Lead QA Engineer (AI & Agentic Systems)

Solstice•New York, NY

3d•$160,000 - $300,000•Onsite

About The Position

Solstice is redefining how life sciences organizations commercialize their therapeutics by building a commercial engine that allows pharmaceutical marketers to launch campaigns at 100x the speed. We are hiring our first dedicated QA lead to own quality for the AI that powers Solstice. Our platform generates regulated pharmaceutical marketing content for the brands we work with, so when the output is wrong, say an unsupported claim or a missing safety disclosure, it becomes a real compliance problem and not just a bug to file. This role is about more than the models; it's also about ordinary product reliability, ensuring the app functions as expected and that frontend tweaks or new features don't cause production issues. You'll own end-to-end testing with Playwright and perform hands-on manual testing to catch what automation misses. This is a senior, hands-on engineering job where most of your time will be spent writing code and building test infrastructure, but you'll also engage in manual testing when it's the most efficient way to identify a problem.
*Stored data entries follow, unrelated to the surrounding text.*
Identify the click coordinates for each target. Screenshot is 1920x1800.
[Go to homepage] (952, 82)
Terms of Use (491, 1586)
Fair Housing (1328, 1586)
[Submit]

Your work will span the entire product, from backend services to the customer-facing frontend.

Requirements

Strong Python skills and experience building test infrastructure that runs automatically in CI/CD.
Strong end-to-end and UI test automation experience, particularly with Playwright.
A genuine manual and exploratory QA discipline, including the ability to test features by hand, find edge cases, and own release sign-off.
Experience testing non-deterministic, ML, or LLM-based systems, or the willingness to build this capability from scratch.
Comfort with evaluation methods such as golden datasets, LLM-as-judge (rubric, pairwise, reference-based), and calibrating judges against human or expert labels.
A statistical approach to quality, considering variance, pass@k, and regression detection, rather than simple pass/fail.
An instinct for error analysis, including reading traces, grouping failures, and converting significant issues into permanent tests.
Independent thinking and a strong sense of ownership, with the ability to make decisions and build a quality function from the ground up.
Clear communication skills, able to explain technical risk to non-technical stakeholders and provide/receive direct feedback.
A serious work ethic.

Nice To Haves

Hands-on experience with agent or LLM frameworks like LangChain, LangGraph, and understanding how agentic systems fail.
Experience with eval and LLM-observability tools such as LangSmith, Langfuse, Arize Phoenix, Braintrust, RAGAS, Promptfoo, OpenAI Evals, or similar.
Comfort in a modern frontend stack (TypeScript and React) to write meaningful UI tests and quickly reproduce bugs.
Adversarial or red-team testing experience, including identifying outputs that are technically correct but cross safety or regulatory lines.
Backend experience with async Python services and task queues.
Experience in a regulated industry such as pharma, healthcare, or finance.
MLOps or LLMOps experience, including defining quality SLOs.

Responsibilities

Build our evaluation systems to score quality and determine what is good enough to ship, given the probabilistic nature of AI outputs.
Develop tooling to ensure model and prompt changes are safe, flagging drops in quality, cost increases, or latency regressions.
Test agents for common failure modes such as drifting off goals, looping on tool calls, picking the wrong tool, or being hijacked by malicious instructions.
Own the testing of compliance-critical paths, including verifying claims against approved source material.
Build and maintain a Playwright suite for end-to-end testing of user flows, from login to content creation and review.
Perform hands-on manual and exploratory QA to find edge cases and ensure release quality.
Implement CI/CD quality gates, including automated tests, linting, and type checks.
Utilize production tracing and monitoring to detect drift and create new regression tests.
Harden background jobs to ensure they can survive retries, timeouts, and worker crashes without data loss or duplication.
Set the standard for testing practices within the team and help foster a culture of trust in the code.